*Passage shown:*
Innovation Goals¶
MESA retains all three reviewer-praised innovation goals at full technical depth, demonstrated at prototype scale on leveraged infrastructure.
Goal 1 — Open-Source Data Lakehouse Prototype¶
- Stack: DuckLake, Apache Iceberg, Parquet
- Capabilities: time-travel versioning, sub-second analytical queries
- Leveraged compute: Jetstream-2 VMs, CyVerse production databases, UA HPC cost-recovery
- Lead: Co-PI L. Cao with Sci. Researcher I. Choi and GRA 2 (CS Database)
- WBS: 4.0
- Component: Data Lakehouse
The Lakehouse stores AVU (attribute/value/unit) metadata for iRODS collections in a queryable, time-travelable catalog. AI-powered metadata generation populates the catalog automatically, eliminating weeks of manual cataloging that currently delay research.
Goal 2 — Federated iRODS Data Mesh Prototype¶
- Stack: iRODS policy-engine prototype, CILogon / Globus Auth / ORCID federation, Lakehouse–Mesh interoperability
- Lead: Co-PI T. Russell (RENCI) with RSEs Draughn, King, James and GRA 3 (ECE Security / Federated AuthZ)

*To do:*
**a.** From the MESA innovation goals text, list every person named in the "Lead" lines.
**b.** Decide whether each statement agrees with the MESA innovation goals text, answering yes or no and quoting the deciding words: (i) Goal 1 is led by Co-PI T. Russell. (ii) The Lakehouse holds AVU metadata for iRODS collections. (iii) Goal 1 is listed under WBS 4.0.
**c.** Write the next part of the MESA innovation goals text, starting after its final line.

*Collected data:*
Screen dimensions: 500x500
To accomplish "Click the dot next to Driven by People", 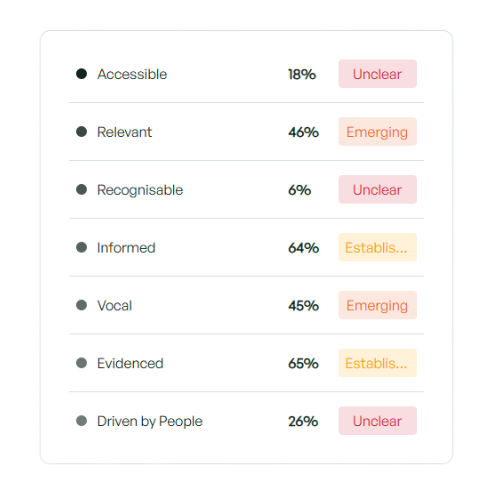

*The results:*
**a.** L. Cao, I. Choi, T. Russell, Draughn, King, James

**b.**
(i) No: "Lead: Co-PI L. Cao with Sci. Researcher I. Choi and GRA 2 (CS Database)"
(ii) Yes: "The Lakehouse stores AVU (attribute/value/unit) metadata for iRODS collections"
(iii) Yes: "WBS: 4.0"

**c.**
- WBS: 3.0
- Component: iRODS Data Mesh
The Data Mesh federates iRODS zones across institutions so that an authorized user can query data wherever it lives, without first copying it into a central repository. The policy engine encodes data-governance rules — provenance, access, retention — as machine-enforceable policy.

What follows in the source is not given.